Generally avoid a sustained-release opioid product for managing acute pain or for fluctuating pain intensity.
An opioid should not be continued if the pain does not respond to opioid treatment.
The patient should be committed to the withdrawal programme.
For gradual opioid withdrawal, consider switching to a long-acting opioid such as buprenorphine or methadone. The doses of these drugs can be reduced gradually over several days or even weeks; opioid withdrawal symptoms in addicts can be protracted and take several months to gradually disappear.
Some withdrawal symptoms may be alleviated by specific pharmacological treatment.
Some formulations of buprenorphine are licensed as substitution treatment for opioid dependence, including treatment of individuals who have not undergone opioid withdrawal. In what circumstances might buprenorphine itself induce withdrawal reactions?

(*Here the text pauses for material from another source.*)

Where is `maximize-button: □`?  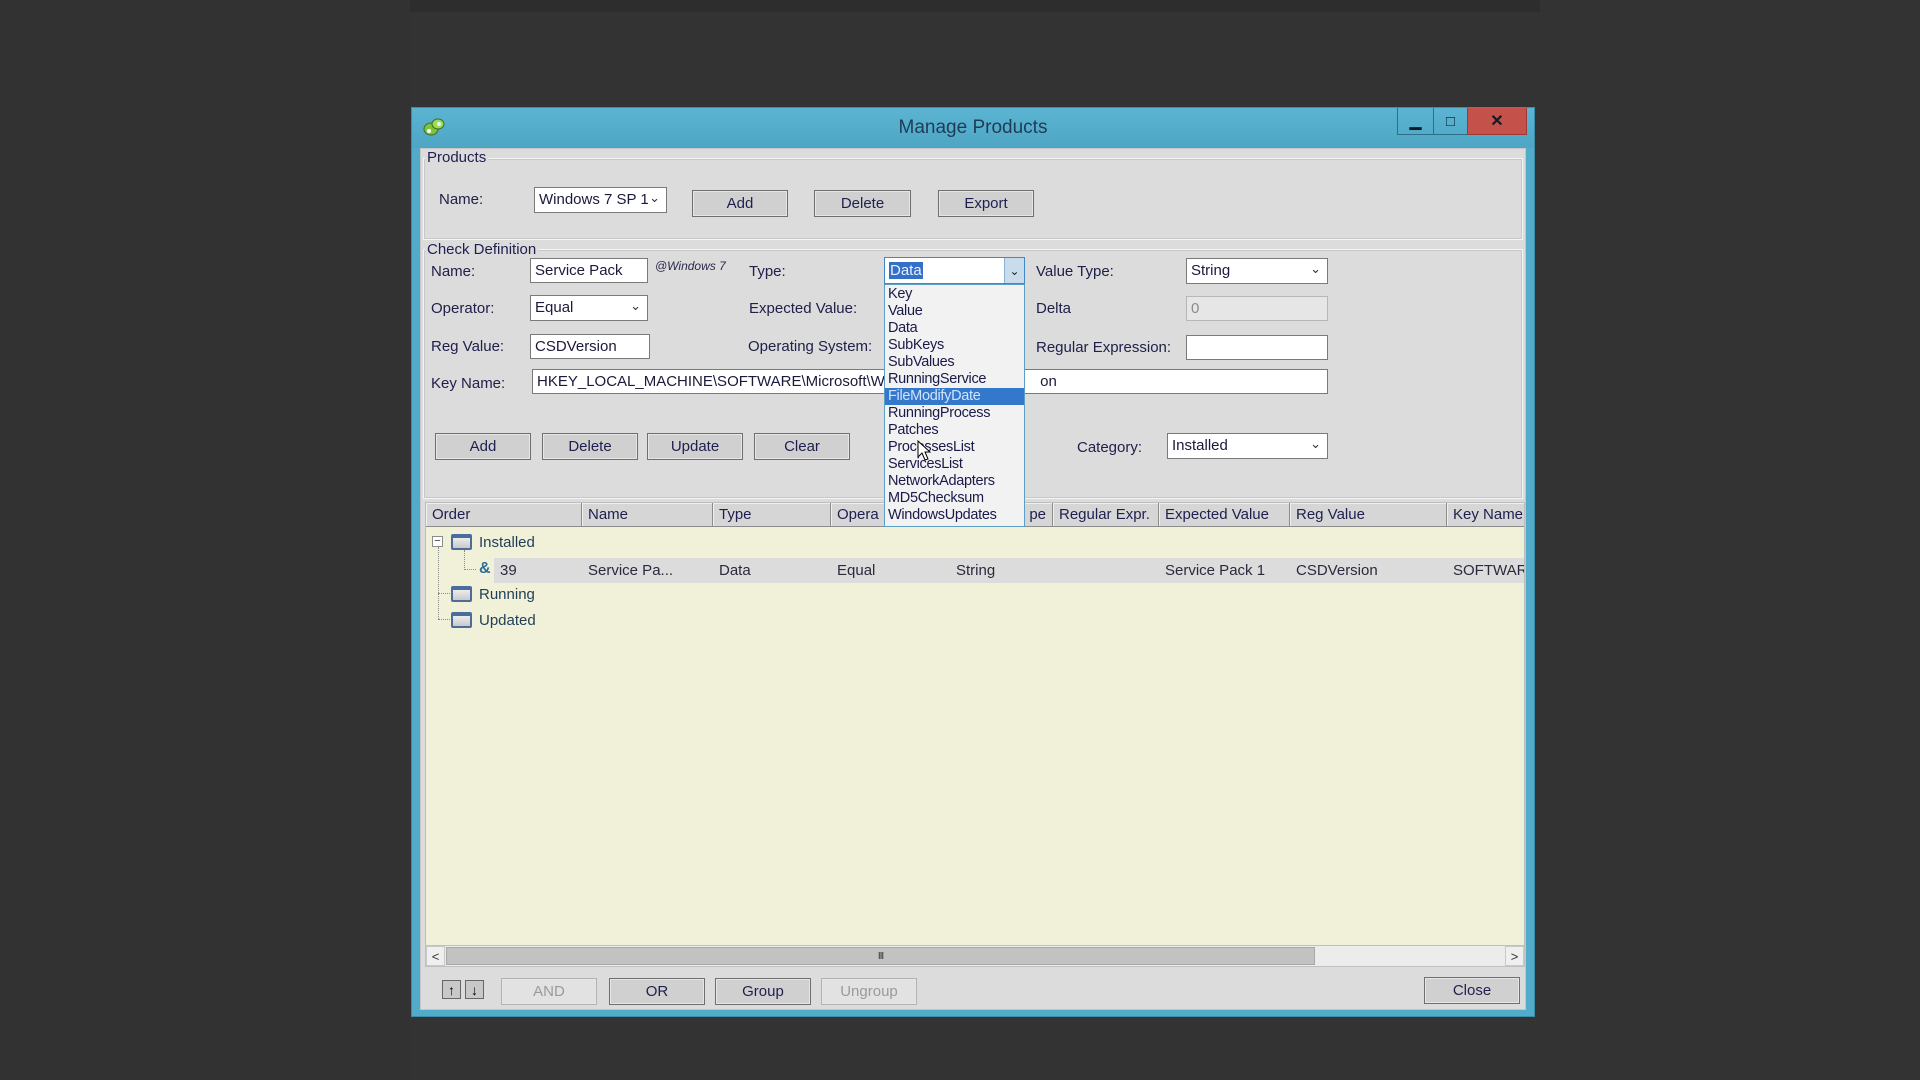 maximize-button: □ is located at coordinates (1450, 122).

Buprenorphine is a mixed opioid agonist–antagonist. It is used as an analgesic as well as maintenance treatment in the management of opioid dependence. However, buprenorphine can provoke withdrawal reactions in those dependent on high doses of opioids. Also, buprenorphine can precipitate a withdrawal reaction in an individual still under the influence of other opioid drugs.
To prevent withdrawal reaction, the initial dose of buprenorphine should coincide with the appearance of withdrawal effects of the opioids that the individual has been taking. In an individual being treated with methadone, buprenorphine should not be started until the methadone dose has stabilised to less than 30 mg daily.